### [Activity]
Looking at the entries underneath, work out how many lines contain "computer". Write only that number.

### [Collected data entries]

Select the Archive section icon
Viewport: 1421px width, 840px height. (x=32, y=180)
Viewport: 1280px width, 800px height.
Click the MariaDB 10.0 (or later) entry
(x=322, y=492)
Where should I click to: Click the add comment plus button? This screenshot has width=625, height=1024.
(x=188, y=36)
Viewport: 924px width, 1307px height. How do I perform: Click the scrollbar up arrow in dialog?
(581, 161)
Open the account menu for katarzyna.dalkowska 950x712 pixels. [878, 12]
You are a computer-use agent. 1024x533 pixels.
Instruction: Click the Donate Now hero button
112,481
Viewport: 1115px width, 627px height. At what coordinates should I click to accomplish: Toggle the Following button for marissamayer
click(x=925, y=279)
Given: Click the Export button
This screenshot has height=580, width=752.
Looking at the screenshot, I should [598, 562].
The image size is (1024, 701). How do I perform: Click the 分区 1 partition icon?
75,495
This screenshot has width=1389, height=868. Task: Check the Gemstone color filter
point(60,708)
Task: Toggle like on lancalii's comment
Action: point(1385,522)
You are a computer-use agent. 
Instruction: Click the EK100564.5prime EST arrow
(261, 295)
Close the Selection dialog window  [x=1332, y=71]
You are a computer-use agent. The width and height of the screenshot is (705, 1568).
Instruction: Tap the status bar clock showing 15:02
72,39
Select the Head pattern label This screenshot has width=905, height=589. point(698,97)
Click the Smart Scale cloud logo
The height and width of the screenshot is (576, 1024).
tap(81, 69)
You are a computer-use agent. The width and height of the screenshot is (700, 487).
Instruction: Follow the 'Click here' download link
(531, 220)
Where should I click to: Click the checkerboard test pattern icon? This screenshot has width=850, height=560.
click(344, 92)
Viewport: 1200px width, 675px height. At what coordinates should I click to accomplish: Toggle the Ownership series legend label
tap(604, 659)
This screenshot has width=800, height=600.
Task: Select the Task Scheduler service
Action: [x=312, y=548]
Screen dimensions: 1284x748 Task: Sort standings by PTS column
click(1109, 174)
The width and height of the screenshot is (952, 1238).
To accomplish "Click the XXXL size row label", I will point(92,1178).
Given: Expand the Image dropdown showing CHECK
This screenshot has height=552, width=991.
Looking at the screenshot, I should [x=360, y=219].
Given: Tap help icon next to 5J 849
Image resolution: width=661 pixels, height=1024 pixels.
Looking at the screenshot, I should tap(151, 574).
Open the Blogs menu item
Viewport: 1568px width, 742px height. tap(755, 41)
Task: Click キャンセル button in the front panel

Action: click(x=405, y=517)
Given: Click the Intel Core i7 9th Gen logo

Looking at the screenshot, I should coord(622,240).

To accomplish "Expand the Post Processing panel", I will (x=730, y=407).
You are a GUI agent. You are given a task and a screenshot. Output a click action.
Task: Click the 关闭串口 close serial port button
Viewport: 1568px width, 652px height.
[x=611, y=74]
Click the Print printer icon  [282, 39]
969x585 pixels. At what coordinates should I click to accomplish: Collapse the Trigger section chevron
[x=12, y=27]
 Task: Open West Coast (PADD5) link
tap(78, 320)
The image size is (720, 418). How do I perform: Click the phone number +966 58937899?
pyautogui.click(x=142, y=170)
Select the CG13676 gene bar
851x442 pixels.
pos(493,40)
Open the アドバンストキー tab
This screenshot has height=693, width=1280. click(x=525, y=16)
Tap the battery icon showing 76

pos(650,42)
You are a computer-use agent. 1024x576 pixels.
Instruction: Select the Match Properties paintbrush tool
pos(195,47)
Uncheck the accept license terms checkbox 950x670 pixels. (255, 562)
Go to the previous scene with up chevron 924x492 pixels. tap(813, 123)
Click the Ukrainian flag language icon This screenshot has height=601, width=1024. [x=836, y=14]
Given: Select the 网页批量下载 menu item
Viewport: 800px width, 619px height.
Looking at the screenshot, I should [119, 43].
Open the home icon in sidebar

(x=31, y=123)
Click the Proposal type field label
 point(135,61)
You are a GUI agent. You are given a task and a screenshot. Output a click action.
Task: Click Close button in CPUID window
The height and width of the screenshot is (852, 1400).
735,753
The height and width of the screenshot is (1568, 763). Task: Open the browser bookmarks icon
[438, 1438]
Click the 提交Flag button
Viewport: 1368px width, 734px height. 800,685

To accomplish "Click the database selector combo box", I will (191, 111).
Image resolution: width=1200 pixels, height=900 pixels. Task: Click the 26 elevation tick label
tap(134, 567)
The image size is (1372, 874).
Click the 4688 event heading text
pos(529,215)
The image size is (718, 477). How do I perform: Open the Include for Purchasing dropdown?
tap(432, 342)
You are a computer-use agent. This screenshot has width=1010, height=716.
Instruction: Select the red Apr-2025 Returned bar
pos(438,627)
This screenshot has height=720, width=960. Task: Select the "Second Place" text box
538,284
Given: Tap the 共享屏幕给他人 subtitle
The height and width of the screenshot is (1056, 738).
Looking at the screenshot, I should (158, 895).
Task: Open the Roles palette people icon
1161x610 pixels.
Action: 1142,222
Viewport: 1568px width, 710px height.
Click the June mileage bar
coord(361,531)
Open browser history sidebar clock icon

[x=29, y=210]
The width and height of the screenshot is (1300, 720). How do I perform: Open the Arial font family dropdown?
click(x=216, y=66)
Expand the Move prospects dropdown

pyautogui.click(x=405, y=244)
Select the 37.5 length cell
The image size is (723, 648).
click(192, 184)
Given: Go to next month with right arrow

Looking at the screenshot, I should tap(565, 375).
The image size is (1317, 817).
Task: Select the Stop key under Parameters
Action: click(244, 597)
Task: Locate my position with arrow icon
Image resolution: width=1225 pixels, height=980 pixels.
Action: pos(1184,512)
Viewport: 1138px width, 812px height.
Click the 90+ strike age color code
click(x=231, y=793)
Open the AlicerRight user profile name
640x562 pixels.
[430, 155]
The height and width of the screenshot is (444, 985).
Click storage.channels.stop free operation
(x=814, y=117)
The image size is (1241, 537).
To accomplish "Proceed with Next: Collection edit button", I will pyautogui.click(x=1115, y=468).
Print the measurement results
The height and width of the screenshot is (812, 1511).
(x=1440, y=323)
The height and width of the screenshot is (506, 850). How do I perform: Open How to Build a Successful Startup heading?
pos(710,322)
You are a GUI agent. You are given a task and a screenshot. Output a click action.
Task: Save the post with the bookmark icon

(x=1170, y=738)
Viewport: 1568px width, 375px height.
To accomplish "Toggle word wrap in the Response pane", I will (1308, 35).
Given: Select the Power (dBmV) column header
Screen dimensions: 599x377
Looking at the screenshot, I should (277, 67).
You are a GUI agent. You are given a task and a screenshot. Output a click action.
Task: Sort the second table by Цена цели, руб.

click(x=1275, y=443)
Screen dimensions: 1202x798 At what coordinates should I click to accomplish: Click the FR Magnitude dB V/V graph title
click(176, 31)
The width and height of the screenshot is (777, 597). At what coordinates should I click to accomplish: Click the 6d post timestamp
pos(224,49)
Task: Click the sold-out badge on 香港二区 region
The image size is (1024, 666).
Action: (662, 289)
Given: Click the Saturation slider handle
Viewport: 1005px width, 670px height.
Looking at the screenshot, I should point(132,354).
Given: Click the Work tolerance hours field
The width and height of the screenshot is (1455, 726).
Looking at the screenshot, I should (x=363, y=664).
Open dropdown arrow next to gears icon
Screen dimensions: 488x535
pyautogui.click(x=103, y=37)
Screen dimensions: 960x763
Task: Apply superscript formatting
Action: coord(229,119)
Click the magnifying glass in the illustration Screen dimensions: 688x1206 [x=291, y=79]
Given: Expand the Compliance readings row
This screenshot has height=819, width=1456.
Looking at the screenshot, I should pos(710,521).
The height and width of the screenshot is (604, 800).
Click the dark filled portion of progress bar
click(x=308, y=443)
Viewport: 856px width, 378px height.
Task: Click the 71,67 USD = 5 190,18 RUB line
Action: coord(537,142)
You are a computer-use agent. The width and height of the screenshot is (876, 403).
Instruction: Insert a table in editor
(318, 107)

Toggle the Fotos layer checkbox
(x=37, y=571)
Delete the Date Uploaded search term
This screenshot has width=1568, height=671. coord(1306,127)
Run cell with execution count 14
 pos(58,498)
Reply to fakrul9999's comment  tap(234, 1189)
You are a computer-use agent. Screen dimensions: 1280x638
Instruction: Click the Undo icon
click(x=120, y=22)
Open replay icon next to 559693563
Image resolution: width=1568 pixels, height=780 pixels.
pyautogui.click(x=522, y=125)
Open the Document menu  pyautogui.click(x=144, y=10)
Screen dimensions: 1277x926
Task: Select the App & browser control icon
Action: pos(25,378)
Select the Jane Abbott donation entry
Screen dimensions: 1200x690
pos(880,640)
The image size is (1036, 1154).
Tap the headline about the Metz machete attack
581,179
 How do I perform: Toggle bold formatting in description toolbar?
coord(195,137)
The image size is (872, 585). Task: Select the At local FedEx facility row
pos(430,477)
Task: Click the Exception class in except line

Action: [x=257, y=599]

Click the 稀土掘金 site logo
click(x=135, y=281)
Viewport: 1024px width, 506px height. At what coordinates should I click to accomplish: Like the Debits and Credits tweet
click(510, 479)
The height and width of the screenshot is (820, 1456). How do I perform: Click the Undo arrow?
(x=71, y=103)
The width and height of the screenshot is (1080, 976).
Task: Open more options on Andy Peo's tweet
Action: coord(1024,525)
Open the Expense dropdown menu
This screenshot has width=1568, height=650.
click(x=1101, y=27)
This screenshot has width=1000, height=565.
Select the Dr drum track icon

### [Solution to this task]
8